Oct 24, 2011

Medical device manufacturers in the US market are reporting mounting pressure to lower product prices as clients such as hospital groups seek to lower procurement costs and stem operating losses.

According to a survey by hospital group purchasing organization Premier Inc. (via Dow Jones Newswire), hospitals have lost more than $1 billion due to high-cost medical devices and have indicated interest in purchasing lower-cost alternative products in the future.

In another Premier survey of hospital executives cited by the Dow Jones article, a majority of respondents reported plans to seek less expensive alternatives to brand-name medical devices that could provide similar or better clinical outcomes, potentially squeezing profits for top-tier manufacturers like Medtronic and Boston Scientific.

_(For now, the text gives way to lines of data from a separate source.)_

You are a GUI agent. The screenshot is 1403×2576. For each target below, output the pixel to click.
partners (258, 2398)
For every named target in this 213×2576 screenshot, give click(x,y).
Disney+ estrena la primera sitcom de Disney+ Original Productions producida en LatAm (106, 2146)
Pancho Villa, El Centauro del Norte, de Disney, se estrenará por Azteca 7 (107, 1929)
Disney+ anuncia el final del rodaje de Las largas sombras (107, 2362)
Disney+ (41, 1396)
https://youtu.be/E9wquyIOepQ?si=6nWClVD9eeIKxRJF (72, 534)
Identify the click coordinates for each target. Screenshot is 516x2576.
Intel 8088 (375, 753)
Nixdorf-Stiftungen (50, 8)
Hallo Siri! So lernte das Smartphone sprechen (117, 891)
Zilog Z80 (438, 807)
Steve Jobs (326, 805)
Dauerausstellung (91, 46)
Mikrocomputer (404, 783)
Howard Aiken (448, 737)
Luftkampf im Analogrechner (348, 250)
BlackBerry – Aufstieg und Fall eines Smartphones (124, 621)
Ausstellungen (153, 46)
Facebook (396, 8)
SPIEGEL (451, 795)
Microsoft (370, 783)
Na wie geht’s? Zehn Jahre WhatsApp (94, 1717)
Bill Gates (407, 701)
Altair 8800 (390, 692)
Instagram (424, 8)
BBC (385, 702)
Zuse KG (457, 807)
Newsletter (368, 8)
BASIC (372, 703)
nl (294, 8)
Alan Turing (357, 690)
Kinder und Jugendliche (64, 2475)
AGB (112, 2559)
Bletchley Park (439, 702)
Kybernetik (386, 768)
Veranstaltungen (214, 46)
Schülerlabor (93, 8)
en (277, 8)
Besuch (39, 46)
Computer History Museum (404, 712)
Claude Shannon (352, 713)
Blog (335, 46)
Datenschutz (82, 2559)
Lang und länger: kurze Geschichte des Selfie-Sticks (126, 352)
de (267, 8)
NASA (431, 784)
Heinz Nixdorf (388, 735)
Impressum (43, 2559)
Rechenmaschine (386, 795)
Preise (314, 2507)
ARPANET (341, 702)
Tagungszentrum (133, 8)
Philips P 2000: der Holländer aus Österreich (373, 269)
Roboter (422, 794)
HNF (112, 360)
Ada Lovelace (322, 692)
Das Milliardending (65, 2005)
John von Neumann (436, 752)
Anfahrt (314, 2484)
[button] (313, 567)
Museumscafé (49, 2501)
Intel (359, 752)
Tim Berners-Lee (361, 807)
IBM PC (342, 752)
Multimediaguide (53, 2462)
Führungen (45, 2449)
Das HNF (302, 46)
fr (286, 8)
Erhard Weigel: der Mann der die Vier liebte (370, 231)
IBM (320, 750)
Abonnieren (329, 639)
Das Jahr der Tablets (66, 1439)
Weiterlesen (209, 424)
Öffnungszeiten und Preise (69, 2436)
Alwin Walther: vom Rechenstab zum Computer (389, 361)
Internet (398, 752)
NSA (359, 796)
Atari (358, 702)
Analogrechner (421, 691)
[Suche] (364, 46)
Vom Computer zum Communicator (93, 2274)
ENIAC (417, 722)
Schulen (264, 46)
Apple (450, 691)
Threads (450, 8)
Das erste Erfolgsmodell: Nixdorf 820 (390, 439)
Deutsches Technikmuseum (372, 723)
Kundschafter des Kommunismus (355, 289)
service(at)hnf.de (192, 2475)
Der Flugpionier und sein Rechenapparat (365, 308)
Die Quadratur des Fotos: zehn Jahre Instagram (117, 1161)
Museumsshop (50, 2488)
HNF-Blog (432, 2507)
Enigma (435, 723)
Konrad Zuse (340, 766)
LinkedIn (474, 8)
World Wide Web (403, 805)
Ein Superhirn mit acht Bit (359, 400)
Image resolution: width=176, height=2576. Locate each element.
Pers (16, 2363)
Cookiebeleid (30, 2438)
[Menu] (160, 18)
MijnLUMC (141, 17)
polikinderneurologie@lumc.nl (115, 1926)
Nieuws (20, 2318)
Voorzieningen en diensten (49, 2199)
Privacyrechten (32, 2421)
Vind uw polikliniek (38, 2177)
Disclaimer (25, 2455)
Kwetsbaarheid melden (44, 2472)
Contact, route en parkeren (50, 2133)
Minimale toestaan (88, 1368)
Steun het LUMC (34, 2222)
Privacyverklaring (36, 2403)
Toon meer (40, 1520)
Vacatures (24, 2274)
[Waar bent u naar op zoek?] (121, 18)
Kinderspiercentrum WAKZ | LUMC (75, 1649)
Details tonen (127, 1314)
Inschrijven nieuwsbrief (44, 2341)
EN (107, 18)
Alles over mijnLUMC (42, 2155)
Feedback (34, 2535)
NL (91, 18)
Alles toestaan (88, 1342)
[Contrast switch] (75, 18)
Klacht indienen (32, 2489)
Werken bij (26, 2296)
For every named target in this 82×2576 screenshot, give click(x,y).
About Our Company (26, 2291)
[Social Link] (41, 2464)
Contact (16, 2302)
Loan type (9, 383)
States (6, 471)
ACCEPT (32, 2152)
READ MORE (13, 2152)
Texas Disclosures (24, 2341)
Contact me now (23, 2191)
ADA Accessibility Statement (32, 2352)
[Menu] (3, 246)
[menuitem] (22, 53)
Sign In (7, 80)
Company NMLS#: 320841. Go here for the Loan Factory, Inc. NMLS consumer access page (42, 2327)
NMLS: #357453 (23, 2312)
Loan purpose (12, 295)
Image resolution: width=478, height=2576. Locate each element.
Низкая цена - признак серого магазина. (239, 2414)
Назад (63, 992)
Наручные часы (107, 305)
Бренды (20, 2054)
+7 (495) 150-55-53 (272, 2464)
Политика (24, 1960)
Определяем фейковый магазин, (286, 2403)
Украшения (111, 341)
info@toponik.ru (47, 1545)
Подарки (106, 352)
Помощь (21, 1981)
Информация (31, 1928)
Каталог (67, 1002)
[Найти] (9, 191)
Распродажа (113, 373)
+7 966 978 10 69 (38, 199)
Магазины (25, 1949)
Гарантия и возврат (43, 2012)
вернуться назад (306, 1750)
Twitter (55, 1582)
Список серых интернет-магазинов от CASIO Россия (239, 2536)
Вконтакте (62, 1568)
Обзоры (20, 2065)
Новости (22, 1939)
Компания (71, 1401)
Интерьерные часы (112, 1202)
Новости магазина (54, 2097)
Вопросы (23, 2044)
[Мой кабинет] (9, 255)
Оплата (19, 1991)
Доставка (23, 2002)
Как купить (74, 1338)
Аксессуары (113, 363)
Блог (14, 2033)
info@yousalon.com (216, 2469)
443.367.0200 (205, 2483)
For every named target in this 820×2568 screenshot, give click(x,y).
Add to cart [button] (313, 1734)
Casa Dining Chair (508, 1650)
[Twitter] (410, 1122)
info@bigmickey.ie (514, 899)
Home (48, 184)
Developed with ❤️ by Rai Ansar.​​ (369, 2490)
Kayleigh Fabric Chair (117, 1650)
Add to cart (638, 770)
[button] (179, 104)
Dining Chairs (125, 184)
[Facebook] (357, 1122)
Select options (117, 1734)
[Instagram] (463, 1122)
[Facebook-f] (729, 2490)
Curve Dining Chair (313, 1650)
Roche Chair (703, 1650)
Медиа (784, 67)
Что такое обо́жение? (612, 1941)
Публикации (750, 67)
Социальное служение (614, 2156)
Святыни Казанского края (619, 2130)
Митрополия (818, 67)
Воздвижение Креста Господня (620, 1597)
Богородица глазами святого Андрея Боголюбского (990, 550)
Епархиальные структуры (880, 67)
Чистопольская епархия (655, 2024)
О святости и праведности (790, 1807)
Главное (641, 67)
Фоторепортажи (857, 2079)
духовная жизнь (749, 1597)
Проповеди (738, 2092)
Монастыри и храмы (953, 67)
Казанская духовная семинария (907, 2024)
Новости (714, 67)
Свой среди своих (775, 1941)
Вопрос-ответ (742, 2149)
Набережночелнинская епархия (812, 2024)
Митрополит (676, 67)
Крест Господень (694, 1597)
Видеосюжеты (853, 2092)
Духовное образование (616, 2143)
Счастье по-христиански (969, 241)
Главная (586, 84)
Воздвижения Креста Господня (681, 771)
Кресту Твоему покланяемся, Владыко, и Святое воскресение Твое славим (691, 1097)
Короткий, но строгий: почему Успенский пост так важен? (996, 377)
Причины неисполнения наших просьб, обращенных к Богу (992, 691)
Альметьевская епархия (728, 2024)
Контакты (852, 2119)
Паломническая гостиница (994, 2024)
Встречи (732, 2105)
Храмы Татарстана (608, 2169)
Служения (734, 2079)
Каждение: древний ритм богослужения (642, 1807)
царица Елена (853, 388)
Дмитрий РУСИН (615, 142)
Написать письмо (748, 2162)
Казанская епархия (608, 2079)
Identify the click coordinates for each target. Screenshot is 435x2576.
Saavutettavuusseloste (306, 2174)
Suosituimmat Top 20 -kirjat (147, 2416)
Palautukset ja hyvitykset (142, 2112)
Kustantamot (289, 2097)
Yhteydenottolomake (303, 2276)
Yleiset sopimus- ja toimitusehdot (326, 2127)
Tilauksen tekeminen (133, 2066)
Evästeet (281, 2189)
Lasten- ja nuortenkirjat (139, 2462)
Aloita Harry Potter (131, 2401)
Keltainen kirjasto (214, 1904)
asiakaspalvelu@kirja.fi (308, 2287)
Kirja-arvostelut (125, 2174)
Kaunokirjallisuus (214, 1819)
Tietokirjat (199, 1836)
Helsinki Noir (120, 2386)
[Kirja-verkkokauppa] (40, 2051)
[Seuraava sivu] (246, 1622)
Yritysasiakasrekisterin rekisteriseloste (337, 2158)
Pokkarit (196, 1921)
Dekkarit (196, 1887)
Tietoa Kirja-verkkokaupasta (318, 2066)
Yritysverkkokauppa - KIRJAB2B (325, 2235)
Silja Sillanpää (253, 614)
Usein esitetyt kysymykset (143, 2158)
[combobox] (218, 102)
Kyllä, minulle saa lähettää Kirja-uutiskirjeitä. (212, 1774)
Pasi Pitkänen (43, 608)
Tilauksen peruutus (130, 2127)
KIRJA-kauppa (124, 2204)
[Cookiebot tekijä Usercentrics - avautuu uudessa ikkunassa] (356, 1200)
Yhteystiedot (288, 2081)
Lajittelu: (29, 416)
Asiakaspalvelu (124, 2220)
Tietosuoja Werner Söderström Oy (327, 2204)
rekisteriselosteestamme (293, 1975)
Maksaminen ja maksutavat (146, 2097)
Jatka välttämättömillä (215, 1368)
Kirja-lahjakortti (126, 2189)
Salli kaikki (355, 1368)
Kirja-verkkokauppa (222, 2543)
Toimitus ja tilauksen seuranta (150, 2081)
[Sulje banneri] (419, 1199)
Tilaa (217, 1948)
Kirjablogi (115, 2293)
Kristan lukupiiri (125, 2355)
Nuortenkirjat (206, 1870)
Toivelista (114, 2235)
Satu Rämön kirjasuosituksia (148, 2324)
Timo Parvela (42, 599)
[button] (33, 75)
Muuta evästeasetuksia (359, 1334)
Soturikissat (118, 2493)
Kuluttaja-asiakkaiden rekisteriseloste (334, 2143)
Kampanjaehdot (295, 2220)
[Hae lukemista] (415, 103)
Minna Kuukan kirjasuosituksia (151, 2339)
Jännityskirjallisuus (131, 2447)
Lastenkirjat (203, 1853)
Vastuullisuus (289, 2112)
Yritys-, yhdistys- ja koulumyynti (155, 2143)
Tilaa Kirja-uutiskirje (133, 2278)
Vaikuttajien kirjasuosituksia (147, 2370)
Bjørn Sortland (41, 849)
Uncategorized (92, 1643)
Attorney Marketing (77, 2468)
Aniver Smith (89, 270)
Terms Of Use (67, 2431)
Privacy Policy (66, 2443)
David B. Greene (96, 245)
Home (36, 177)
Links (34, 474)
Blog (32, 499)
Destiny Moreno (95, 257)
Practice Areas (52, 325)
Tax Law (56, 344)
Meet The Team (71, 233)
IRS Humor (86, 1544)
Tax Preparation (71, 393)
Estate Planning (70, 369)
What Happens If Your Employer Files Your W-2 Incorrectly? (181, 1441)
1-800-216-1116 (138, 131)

Hospitals’ 2010 losses stemmed from Medicare reimbursement shortfalls for cardiac and orthopedic procedures involving implantable medical devices, Premier reports; highest losses involved heart valve replacement and spinal fusion procedures. Manufacturers have traditionally relied on physician practices as clients for sales of cardiac and orthopedic devices, but hospital groups have bought up much of that client base in recent years.

In the Dow Jones story, analysts at Goldman Sachs and Mizuho Securities expressed caution regarding medical device industry growth next year in part due to Premier’s findings on hospital groups’ purchasing plans. But while cardiac and orthopedic device manufacturers may feel the most pressure to reduce prices, makers of lower-cost and commoditized medical devices and supplies should be much less impacted by hospital groups’ buying decisions.